Abstract: The chlorite data presented are from four igneous complexes covering the compositional spectrum of igneous rocks (gabbro to granite) of orogenic and anorogenic settings. The four igneous complexes are; early orogenic gabbro-diorite-tonalite (D-T) suite, late orogenic granodiorite-adamellite (G-A) suite (both are calc-alkaline suites), high-alumina trondhjemite (TR), and anorogenic peralkaline granite (PGR).
Chlorites in these igneous rocks show characteristic compositional fields. The Mg vs Fe plot provides the best discriminant, as data points define three compositionally different groups. Phases in the PGR are Fe-rich, siliceous, interlayered chlorite-smectite (Fe/Mg = 8.6), and differ significantly from those in the calc-alkaline D-T and G-A rocks which are Mg-rich chlorites (Fe/Mg = 0.6–0.8). The X-ray diffraction data for the peralkaline granite samples show superlattice reflections at approximately 31 Å (air-dried) and 34 Å (ethylene glycollated), thus suggesting the presence of an expandable (smectite-like) component in this interlayered (chlorite-smectite) phyllosilicate phase. Chlorites in the peraluminous TR rocks contain Fe/Mg values intermediate between the other two types (Fe/Mg = 1.3). Tetrahedral Al (AlZ) values are remarkably low (0–0.5) in phyllosilicates in the PGR, but vary from 1.9–2.5 in chlorites from the other suites. Yet, these chlorite groups with their generally low AlZ values are distinct from the more stable (type IIb) metamorphic chlorites. Sedimentary chlorites are somewhat similar, in their low AlZ values and metastable structural type, to chlorites in igneous rocks.
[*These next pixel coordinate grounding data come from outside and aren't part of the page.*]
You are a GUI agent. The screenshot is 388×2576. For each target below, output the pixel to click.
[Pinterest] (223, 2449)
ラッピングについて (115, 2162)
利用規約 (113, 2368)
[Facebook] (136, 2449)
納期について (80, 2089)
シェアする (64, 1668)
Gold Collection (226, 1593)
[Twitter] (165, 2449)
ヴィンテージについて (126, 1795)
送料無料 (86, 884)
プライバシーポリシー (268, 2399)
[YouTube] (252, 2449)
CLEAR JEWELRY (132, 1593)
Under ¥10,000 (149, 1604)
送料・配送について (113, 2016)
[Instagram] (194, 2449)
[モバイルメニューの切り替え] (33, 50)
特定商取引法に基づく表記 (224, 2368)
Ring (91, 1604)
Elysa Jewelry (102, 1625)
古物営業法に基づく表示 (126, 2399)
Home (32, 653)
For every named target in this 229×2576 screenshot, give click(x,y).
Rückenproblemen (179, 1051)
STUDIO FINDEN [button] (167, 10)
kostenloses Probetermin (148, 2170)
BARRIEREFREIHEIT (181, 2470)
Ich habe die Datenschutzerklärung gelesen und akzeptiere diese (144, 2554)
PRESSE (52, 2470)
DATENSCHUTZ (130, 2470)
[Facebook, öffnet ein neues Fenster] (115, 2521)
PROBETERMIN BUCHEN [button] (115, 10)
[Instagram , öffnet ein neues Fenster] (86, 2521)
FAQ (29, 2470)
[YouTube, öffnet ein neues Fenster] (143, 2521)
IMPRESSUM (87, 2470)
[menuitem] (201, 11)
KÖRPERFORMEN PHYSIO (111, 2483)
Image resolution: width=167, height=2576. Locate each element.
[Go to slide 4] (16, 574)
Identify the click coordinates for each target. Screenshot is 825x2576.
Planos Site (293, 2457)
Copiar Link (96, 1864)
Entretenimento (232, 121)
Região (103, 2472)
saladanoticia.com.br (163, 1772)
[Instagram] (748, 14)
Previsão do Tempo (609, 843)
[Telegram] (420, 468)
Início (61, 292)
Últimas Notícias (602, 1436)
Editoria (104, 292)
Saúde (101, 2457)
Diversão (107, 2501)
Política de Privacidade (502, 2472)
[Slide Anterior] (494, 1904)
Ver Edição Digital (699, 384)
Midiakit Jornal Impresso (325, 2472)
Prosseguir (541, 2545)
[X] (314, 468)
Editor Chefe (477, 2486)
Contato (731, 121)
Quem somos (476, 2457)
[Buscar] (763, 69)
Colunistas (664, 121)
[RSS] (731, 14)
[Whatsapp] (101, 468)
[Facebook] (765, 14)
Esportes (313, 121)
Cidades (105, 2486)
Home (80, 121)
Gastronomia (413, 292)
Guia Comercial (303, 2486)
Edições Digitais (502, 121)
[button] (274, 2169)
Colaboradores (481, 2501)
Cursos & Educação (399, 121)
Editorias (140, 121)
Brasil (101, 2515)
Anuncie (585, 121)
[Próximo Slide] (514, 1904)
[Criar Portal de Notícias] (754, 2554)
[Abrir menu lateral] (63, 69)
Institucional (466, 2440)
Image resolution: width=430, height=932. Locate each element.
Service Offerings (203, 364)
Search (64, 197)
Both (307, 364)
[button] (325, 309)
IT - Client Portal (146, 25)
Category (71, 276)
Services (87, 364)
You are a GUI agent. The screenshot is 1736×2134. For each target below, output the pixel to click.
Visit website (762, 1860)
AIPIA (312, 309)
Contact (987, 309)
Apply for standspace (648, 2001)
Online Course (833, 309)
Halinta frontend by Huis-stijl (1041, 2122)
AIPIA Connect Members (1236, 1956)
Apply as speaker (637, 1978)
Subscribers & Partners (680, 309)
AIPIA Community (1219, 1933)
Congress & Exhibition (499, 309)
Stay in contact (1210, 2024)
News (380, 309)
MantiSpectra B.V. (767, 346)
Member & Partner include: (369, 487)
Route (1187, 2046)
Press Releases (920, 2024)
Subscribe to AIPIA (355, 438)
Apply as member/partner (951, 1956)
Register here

In the calc-alkaline rocks, chlorite may have been formed at the expense of both biotite [biotite + 3M + 3H2O = chlorite + A], and calcic amphibole [2 Ca-amphibole + 6H2O + 5O2 + 1.8Al = 1 chlorite + 8SiO2 + A], where M = Fe, Mg, Al, and A = K, Na, Ca. The alteration of alkali amphibole in the peralkaline rocks may have produced interlayered chlorite-smectite via this reaction; [1 Na-amphibole + 7H2O + 2.5O2 + M = 1 chlorite-smectite + A]. The presence of such interlayered chlorite-smectite which typically form at low T (150–200°C) suggests that the region was not affected by any major reheating events, which is consistent with the nature of the feldspars.